If we’re really honest with ourselves, we’re going to have to do a lot more than change to compact fluorescents and switch to canvas shopping bags to create a humane, sustainable, just world. But, sometimes thinking the deep thoughts and making the big changes can feel overwhelming, and we need to take a breather, focusing on baby steps and simple solutions.
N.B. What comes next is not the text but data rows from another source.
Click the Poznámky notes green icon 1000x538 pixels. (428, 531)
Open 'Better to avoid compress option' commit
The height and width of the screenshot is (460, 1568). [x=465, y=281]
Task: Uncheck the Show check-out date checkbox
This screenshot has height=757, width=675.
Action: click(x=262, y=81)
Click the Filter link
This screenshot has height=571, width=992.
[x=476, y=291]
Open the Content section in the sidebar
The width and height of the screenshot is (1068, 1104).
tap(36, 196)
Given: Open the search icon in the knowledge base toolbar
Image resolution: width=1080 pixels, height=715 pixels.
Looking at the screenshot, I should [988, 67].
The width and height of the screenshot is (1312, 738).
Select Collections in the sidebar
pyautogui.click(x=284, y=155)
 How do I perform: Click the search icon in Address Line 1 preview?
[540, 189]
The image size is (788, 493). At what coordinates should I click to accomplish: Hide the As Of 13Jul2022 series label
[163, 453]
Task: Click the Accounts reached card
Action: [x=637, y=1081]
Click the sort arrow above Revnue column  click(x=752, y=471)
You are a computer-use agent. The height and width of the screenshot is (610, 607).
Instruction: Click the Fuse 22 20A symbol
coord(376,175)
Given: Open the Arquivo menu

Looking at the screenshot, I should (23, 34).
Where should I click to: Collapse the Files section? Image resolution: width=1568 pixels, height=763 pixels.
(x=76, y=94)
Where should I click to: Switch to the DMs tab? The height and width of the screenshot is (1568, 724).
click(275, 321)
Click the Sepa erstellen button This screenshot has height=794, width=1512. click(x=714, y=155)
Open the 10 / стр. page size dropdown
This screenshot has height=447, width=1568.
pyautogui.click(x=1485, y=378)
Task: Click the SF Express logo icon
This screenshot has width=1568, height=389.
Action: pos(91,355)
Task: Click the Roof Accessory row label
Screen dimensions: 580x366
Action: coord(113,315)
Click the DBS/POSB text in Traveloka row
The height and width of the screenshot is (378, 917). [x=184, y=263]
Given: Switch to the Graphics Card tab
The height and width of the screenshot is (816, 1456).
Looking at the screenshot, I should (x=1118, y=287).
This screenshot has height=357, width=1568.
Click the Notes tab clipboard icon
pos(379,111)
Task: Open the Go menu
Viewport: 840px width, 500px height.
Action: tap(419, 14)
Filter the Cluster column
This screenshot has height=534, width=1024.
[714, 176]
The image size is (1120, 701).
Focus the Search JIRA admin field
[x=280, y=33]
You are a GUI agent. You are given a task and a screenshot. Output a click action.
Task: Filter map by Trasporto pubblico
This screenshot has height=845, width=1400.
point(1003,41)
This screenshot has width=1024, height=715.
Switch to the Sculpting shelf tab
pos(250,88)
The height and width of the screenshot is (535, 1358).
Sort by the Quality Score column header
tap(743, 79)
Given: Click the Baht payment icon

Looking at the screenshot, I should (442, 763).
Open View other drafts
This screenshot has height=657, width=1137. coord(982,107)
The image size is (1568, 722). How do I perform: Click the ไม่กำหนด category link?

So here are three resources for those times:


50 Simple Things You Can Do to Save the Earth

First published back in the early 90s, the book offered – as the title states – 50 simple actions that people could take to reduce their negative impact and increase their positive impact on the planet. This updated version is more than a book focused on “critical issues” rather than specific small actions; it also includes a companion website with expanded content and resources, such as a blog, a tip of the day, challenges, news, forums, success stories and more. The website also links to numerous other groups concerned about these same issues. When you need a quick fix, go right to the Tip of the Day.


Cool People Care

Got five minutes? Sign up to receive the free daily “5 Minutes of Caring” tip, which provides a quick suggestion for doing something positive. The whole Cool People Care site is focused on showing people “how to change the world in whatever time you have.” It includes a blog, articles, and other resources.


Ideal Bite

Looking for easy-peasy green tips & products? Sign up for Ideal Bite’s free daily “bite-sized ideas for light green living.” In addition to the daily tip delivered to your inbox, you can visit the IB website to cruise the blog, view the tip library, or submit your own tip.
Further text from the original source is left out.